Hi Dave,
Dave said:
It's about bringing all your faculties to bear and a deep engagement
with whatever you're doing. It is aimed at down to earth stuff, which
a lofty and worthy goal. It's also exceedingly sane, because that's
where we live; practical, everyday reality.
And that, gents, is why I object to the neo-pragmatic slogan.
Matt:
This is the crucial transition, but I have to confess to not have found
anything objectionable in the Pirsig passages, or your gloss on them,
so I don't quite follow the move from the first to the second
paragraph here that you find to be perspicuous. I don't catch the
force of the "and that."
Following the transitional sentence above is this
Dave said:
Pirsig agrees that our understanding of the world is a pile of
analogies BUT he also says that Quality is the generator of this
mythos, guides the train that pulls the boxcars full of analogies. The
important idea here is that this central term (Quality in the first book
and Dynamic Quality in the second book) is outside of language and
outside of the mythos. This value-force is pre-intellectual and yet
he's asserting "the formal recognition of Quality" within intellectual
operations. That's what radical empiricism does. It makes the
dynamic a crucial phase in the overall cognitive process. It explains
the relations between the dynamic and static phases of experience
as aspects of a single, co-operative process.
Matt:
I again don't find anything objectionable granting the prior
extirpation of Platonism. Perhaps there's an ambiguity in saying
that "this central term ... is outside of language," but that's easily
relieved by saying that the term _refers_ to something outside of
language, something pre-intellectual.
I'm just not sure, for example, how Rorty denies the bits after
"BUT," like the dynamic being "a crucial phase in the overall
cognitive process" or Quality as generator of the mythos. Maybe,
though, I don't understand the extent to which you mean "guides."
Dave said:
Again, I take the slogan ["it's language all the way down"] to be a
negative epistemological statement. It doesn't say the universe is
made of words. It says that we can't get outside of language in an
epistemological sense. It says our truths can only be justified
within language and by language. But Pirsig is saying there is
something outside of language that IS epistemologically important,
that is the generator of language and this is a part of experience too.
Matt:
I'm not sure, given your use of "epistemology" here, that Rorty
wouldn't say that "something outside of language" is
epistemologically important. For example, Rorty subscribes to
Davidson's notion of our situatedness in the world as being one of
triangulation between person/community/world. I'm not sure how
that doesn't likewise account for the "generator of" and "part of
experience" bits.
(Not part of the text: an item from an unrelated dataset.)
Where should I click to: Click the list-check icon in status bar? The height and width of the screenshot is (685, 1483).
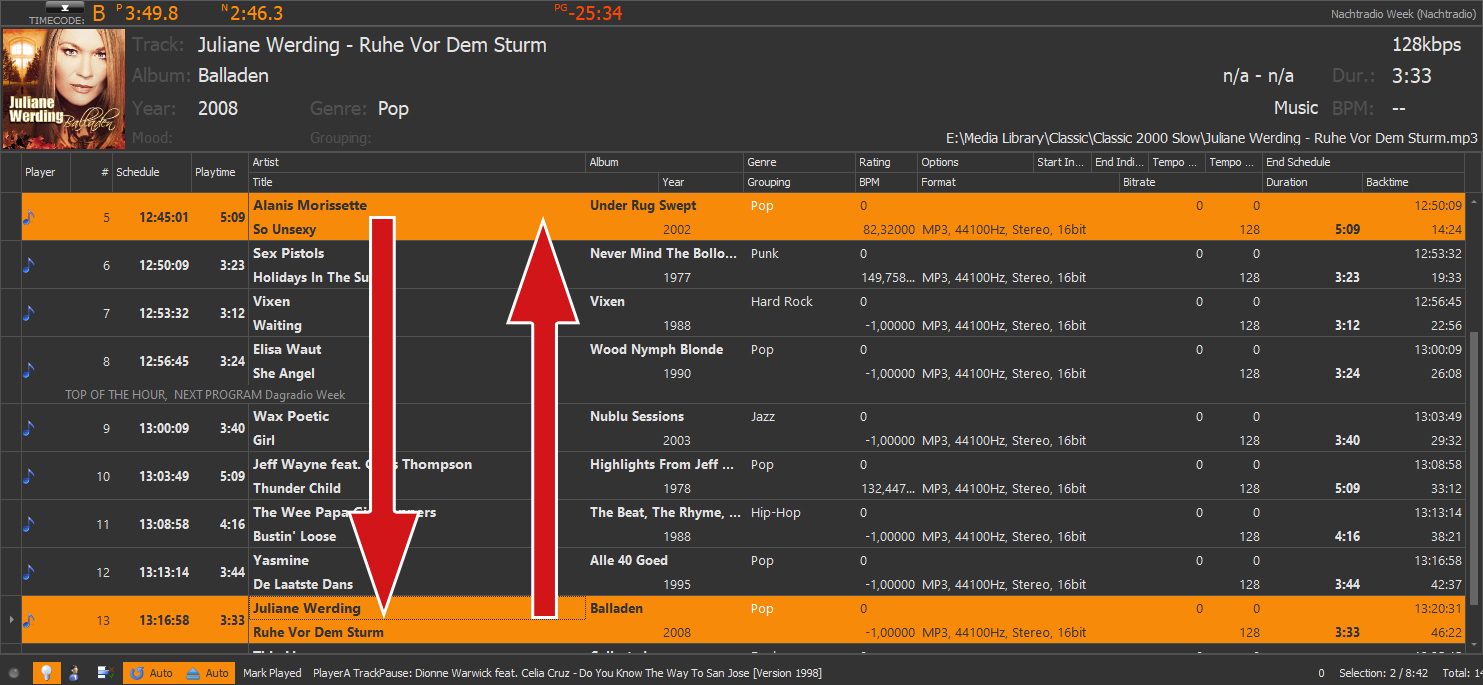pos(105,673)
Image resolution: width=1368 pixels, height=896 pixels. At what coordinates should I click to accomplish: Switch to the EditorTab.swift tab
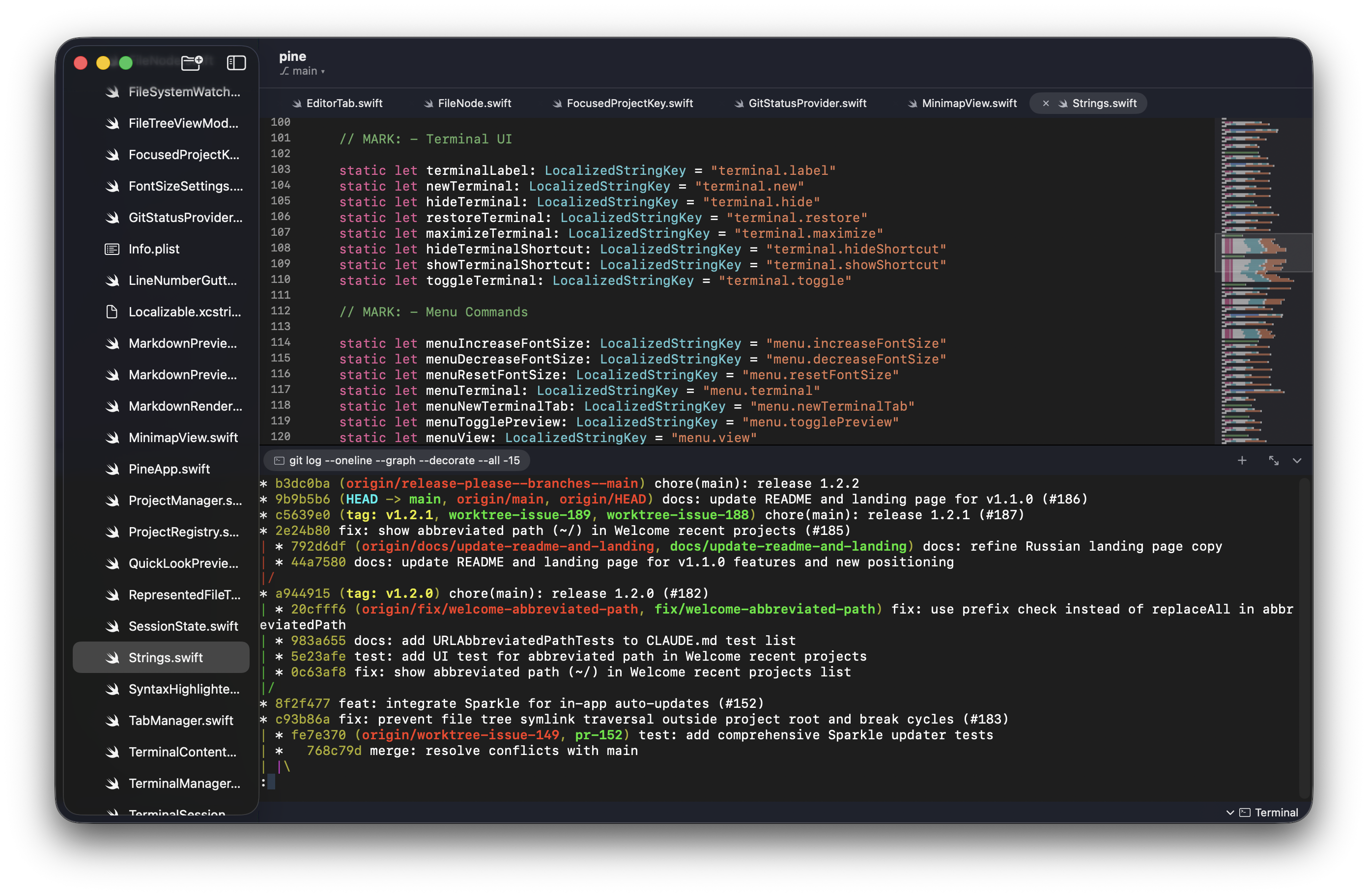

Perhaps you're placing extra emphasis, in your
recapitulation of Rorty's account, on "and _by_ language" in the
justification process, and that you think that radical empiricism
suggests that more than language is involved in justification. If
this is the case, I think that bends out of joint the point that is made
by the Sellarsian account of justification as "the game of giving and
asking for reasons." Because it is perfectly legitimate (as I think
Steve pointed out, too) to gesture linguistically to nonlinguistic
elements to justify one's beliefs (or to just gesture physically). But
perhaps you weren't suggesting that with "by language."